• _Action item_
From the entries that follow, list every line in which the string "agent" appears.

• _Extracted information_
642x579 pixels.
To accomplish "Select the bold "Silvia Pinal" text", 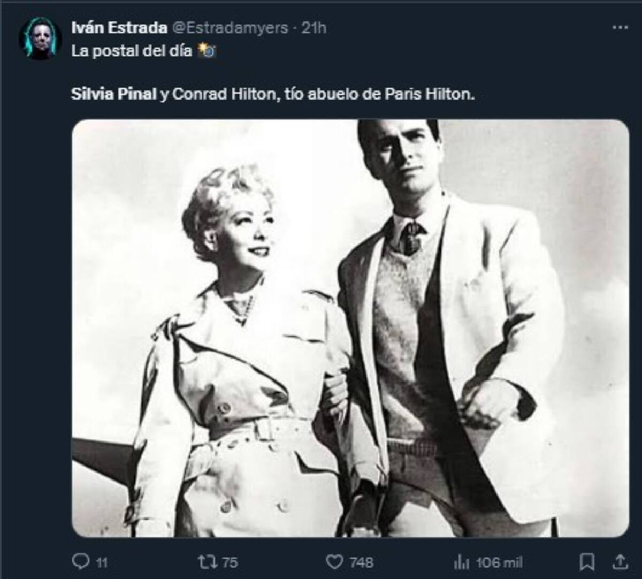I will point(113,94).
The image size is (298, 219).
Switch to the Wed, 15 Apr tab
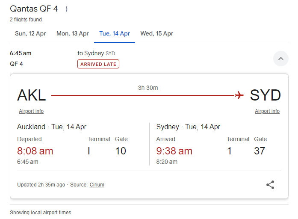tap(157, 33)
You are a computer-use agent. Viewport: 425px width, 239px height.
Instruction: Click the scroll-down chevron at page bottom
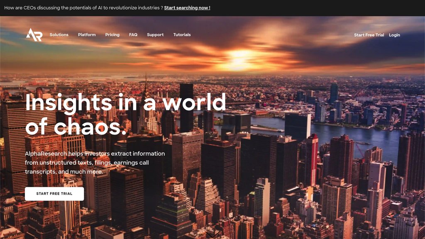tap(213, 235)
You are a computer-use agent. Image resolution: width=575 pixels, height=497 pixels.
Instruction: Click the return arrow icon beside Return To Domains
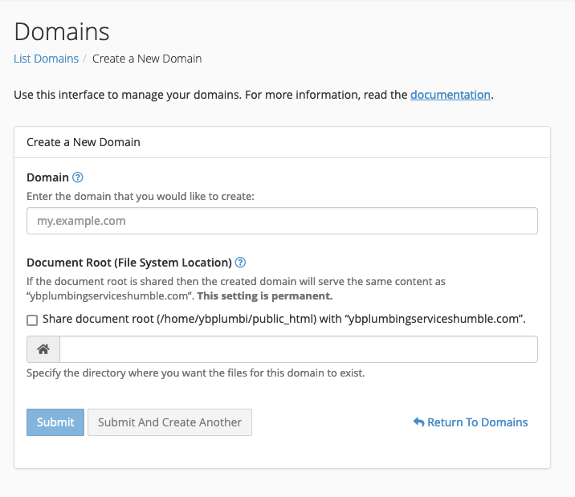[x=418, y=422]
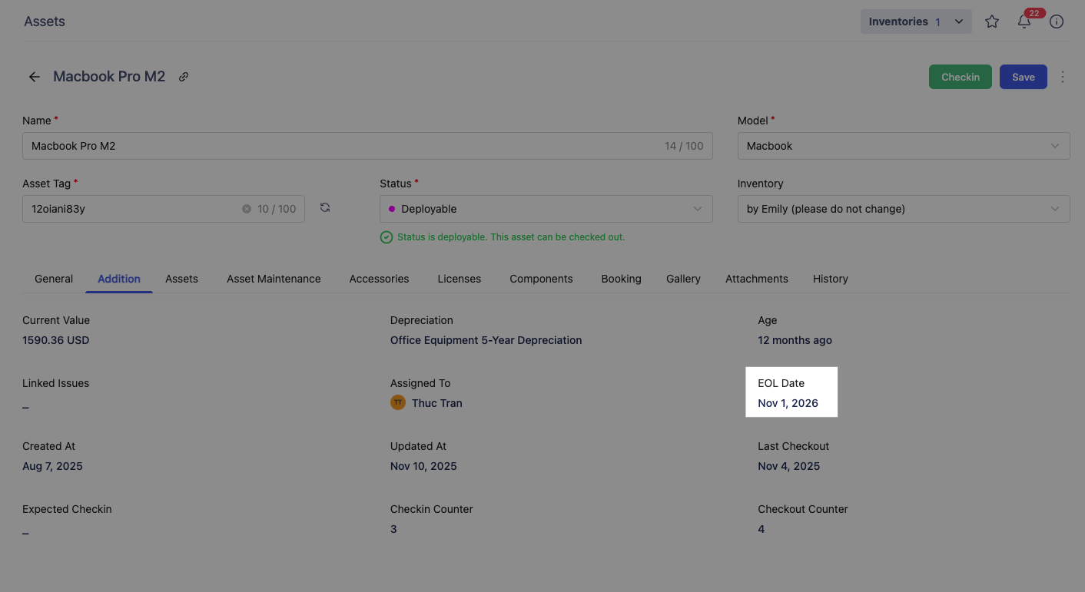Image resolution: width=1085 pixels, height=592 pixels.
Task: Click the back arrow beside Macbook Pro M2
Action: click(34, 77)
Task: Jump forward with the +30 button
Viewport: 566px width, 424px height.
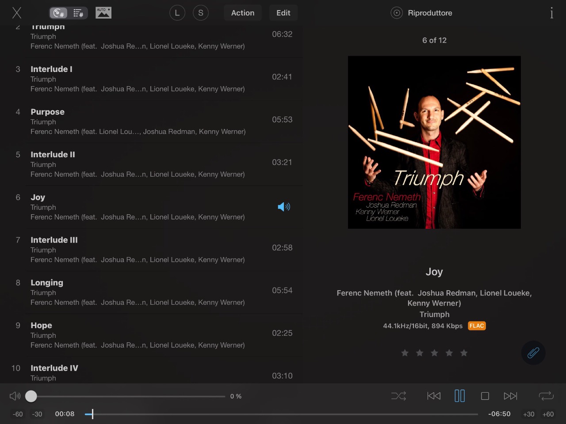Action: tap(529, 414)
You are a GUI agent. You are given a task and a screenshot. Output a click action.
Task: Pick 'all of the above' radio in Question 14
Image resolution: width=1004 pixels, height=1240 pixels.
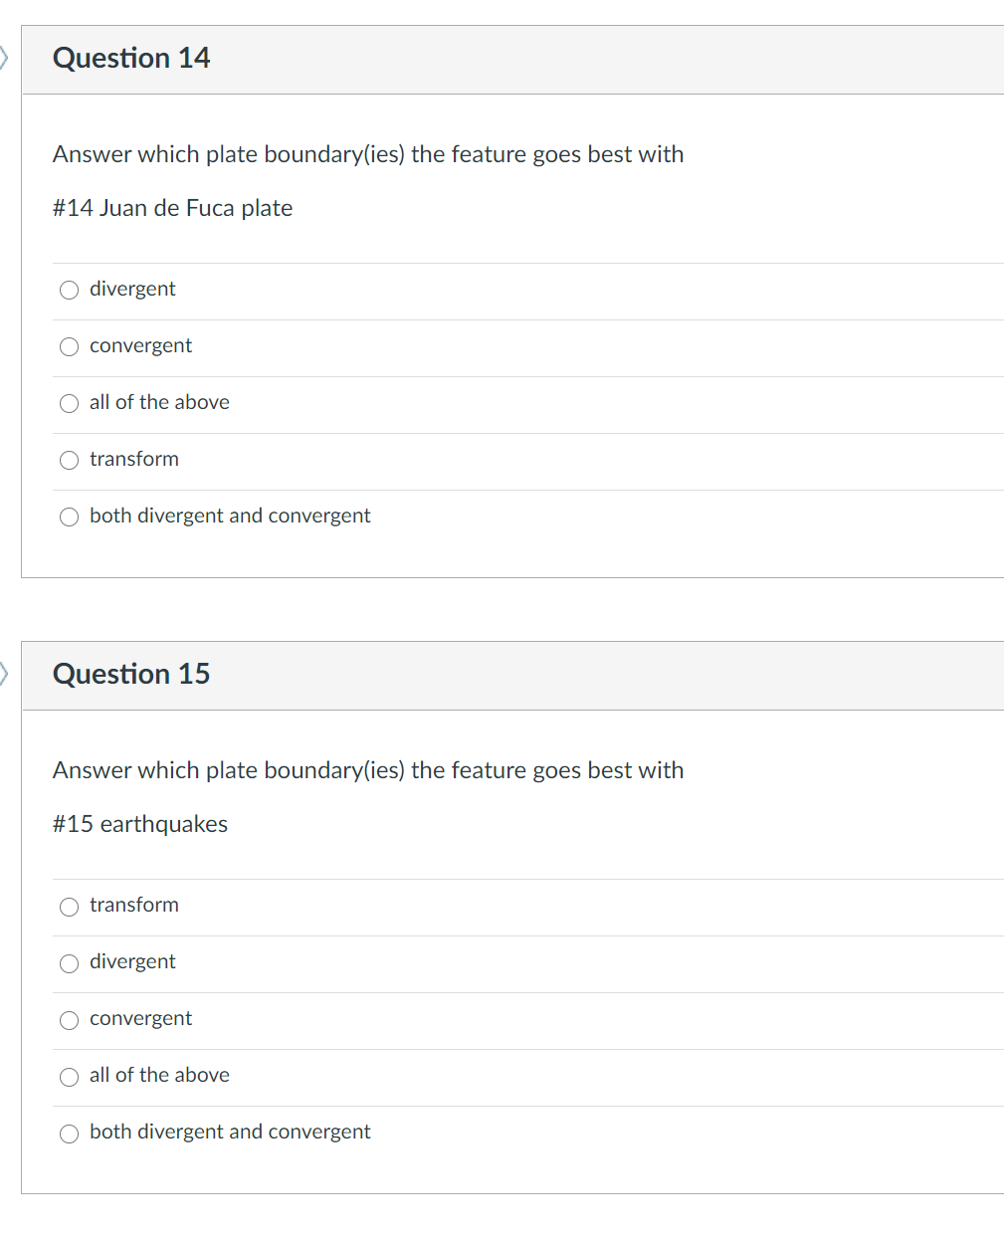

• _Solution to this problem_
You are a computer-use agent. Viewport: 425px width, 239px height.
You are a computer-use agent. Image resolution: width=575 pixels, height=497 pixels.
You are a GUI agent. You are given a task and a screenshot. Output a click action.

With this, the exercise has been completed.